Anyway, the OEM sensor (Bosch) PN is 078-906-265-M for ATQ. A $tealer$hip will charge upwards of $200 for it, so I'd make sure it's really the culprit before ordering it. What makes you think it's fubar?
Also, there are cheaper "universal" sensors, but I don't know if they are any good. Anybody else?


----------



## sillysod (Mar 26, 2007)

*Re: Part # for PRE-CAT 02 Sensor ()*

VAG COM B1S1 Lambada.... intermittently going on / off so Im sure it's done.
The VW dealers here are terrible the parts guy didn't know what a B5.5 or ATQ was.....
He said he didn't know how to look it up unless he had a VIN.... retarded.
Anyways wanted the part# so I can see if I can find one online somewhere. http://****************.com/smile/emthup.gif 
Really appreciate it!


----------



## sillysod (Mar 26, 2007)

*Re: Part # for PRE-CAT 02 Sensor (sillysod)*

THIS ONE? CLICKY CLICK
OR
USED OEM?
CLICKY


_Modified by sillysod at 9:48 AM 3-3-2010_


----------



## O_o (Nov 12, 2009)

*Re: Part # for PRE-CAT 02 Sensor (sillysod)*

I wouldn't buy a used one if I were you. Also, check the wiring, especially the connectors before committing to a purchase.


----------



## afawal (Oct 18, 2005)

*Re: Part # for PRE-CAT 02 Sensor (sillysod)*


_Quote, originally posted by *sillysod* »_VAG COM B1S1 Lambada.... intermittently going on / off so Im sure it's done.
The VW dealers here are terrible the parts guy didn't know what a B5.5 or ATQ was.....
He said he didn't know how to look it up unless he had a VIN.... retarded.
Anyways wanted the part# so I can see if I can find one online somewhere. http://****************.com/smile/emthup.gif 
Really appreciate it!

One of the other VW forums I scour had a link for this:
https://www.partslink24.com/pa...in.do
It's free to join. Just create a log-in and follow the usual e-mail validation stuff and you will have access to the same thing the dealer does, pics, part numbers, it even has prices built in though I'm not sure how accurate they are.
I would pull it up for you but I'm away from home and I don't remember my login info







.
Hope this helps!


----------



## O_o (Nov 12, 2009)

*Re: Part # for PRE-CAT 02 Sensor (sillysod)*


_Quote, originally posted by *sillysod* »_VAG COM B1S1 Lambada.... intermittently going on / off so Im sure it's done.

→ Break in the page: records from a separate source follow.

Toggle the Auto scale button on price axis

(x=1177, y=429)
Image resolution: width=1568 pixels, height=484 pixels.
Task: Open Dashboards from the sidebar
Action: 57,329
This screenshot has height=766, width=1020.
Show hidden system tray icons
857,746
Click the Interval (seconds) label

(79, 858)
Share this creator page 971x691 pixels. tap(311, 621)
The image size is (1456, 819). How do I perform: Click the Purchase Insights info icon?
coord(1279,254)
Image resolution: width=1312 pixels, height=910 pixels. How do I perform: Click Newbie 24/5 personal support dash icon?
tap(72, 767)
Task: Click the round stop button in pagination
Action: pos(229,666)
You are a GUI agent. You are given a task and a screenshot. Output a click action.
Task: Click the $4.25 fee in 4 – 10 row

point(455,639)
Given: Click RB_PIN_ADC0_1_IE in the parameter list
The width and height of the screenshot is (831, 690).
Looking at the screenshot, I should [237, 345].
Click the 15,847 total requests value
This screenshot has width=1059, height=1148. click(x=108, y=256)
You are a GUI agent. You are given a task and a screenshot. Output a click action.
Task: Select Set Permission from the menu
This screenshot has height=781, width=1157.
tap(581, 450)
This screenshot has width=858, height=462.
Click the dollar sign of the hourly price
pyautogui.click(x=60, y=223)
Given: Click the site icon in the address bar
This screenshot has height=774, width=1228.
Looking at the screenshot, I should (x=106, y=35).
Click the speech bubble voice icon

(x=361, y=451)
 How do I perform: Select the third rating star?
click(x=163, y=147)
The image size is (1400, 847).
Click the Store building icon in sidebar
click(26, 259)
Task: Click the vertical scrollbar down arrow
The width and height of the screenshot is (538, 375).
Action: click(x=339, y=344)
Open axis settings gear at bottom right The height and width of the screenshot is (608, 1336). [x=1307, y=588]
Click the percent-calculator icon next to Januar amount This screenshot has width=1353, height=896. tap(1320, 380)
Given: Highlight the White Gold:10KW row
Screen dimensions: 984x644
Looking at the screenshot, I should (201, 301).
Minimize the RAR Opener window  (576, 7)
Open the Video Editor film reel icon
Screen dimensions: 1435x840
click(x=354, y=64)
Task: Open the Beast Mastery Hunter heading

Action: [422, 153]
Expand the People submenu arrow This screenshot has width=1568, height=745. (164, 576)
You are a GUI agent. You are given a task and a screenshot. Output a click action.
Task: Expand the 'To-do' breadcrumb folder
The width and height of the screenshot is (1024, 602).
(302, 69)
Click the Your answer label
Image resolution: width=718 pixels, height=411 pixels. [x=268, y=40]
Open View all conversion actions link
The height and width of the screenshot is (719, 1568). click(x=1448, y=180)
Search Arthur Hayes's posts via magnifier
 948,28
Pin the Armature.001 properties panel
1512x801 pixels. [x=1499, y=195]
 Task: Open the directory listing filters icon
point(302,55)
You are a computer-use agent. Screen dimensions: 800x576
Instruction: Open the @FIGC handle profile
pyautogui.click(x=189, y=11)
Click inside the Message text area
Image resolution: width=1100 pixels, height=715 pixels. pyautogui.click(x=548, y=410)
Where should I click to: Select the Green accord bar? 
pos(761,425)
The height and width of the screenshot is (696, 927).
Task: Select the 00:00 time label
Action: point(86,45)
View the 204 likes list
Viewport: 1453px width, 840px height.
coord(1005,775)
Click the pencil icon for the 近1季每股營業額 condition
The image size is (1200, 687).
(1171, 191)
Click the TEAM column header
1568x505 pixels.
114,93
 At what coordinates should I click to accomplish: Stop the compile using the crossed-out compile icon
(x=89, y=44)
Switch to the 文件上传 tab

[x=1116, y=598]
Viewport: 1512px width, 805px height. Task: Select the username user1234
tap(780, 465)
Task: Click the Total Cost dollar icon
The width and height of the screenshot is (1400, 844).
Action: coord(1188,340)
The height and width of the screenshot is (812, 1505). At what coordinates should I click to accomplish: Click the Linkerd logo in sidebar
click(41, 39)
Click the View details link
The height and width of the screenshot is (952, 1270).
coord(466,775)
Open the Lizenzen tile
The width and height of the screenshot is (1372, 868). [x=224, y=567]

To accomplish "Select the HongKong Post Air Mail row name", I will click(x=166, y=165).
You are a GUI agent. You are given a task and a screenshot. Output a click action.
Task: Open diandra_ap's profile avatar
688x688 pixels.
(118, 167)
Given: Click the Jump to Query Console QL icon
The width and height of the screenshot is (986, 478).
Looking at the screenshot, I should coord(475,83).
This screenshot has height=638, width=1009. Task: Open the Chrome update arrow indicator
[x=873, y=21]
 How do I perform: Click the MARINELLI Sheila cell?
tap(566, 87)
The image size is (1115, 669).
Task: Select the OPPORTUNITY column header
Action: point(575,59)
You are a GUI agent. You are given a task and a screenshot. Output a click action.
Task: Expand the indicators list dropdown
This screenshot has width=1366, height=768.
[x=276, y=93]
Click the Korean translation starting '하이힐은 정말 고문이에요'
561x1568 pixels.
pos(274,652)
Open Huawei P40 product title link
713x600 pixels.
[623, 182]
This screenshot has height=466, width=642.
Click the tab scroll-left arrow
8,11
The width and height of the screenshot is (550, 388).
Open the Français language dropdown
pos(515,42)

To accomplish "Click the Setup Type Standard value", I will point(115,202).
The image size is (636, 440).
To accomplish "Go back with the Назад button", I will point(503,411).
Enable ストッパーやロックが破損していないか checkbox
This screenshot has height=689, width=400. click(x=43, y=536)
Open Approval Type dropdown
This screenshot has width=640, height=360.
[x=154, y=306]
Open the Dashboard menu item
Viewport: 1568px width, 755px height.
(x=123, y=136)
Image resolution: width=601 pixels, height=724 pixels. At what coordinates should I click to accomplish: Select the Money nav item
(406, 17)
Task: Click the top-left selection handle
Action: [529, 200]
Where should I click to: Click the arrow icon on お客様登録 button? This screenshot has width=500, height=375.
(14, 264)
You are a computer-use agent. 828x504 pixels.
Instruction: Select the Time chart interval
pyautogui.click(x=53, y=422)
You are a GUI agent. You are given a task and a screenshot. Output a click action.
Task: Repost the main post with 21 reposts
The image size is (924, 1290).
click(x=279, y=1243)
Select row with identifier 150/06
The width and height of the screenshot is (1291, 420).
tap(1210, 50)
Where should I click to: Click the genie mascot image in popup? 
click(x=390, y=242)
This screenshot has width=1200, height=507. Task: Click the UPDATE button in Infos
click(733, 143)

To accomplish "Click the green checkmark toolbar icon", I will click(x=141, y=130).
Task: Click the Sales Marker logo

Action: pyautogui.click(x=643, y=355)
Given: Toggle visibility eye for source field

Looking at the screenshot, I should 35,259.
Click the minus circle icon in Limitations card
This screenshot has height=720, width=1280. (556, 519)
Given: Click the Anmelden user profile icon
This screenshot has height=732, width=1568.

Just for clarification: do you mean you have a code saying the operation is intermittent, or you logged the signal with your VCDS, and it is jumping around all over the place. If it's the latter, then that's exactly what it's supposed to do...


----------



## sillysod (Mar 26, 2007)

*Re: Part # for PRE-CAT 02 Sensor ()*

: The CEL is on and I VAG-COM says that B1S1 is intermittent. i didn't log it.


----------



## sillysod (Mar 26, 2007)

*Re: Part # for PRE-CAT 02 Sensor (afawal)*

thanks afawal!


----------



## 2001 Variant (May 27, 2007)

*Re: Part # for PRE-CAT 02 Sensor (sillysod)*

Yeah PL is great. In Europe they charge a lot of money for access. Here it's free








You can get O2 sensors at auto parts stores. They usually offer universal ones which I would stay away from but they typically also have vehicle specific ones that come with the right wiring and connectors.
The two upstream (pre-cat) sensors are the same and the two downstream ones are each different (the two are really the same sensor but have different wire length and connector color/keying).
The one you want is Bosch # 16287
O'Reilly sells them for about $130 and I found them on Amazon for $113 (US): http://www.amazon.com/Bosch-16...ZI4U2
The VW OEM sensors are the same ones Bosch sells directly.


----------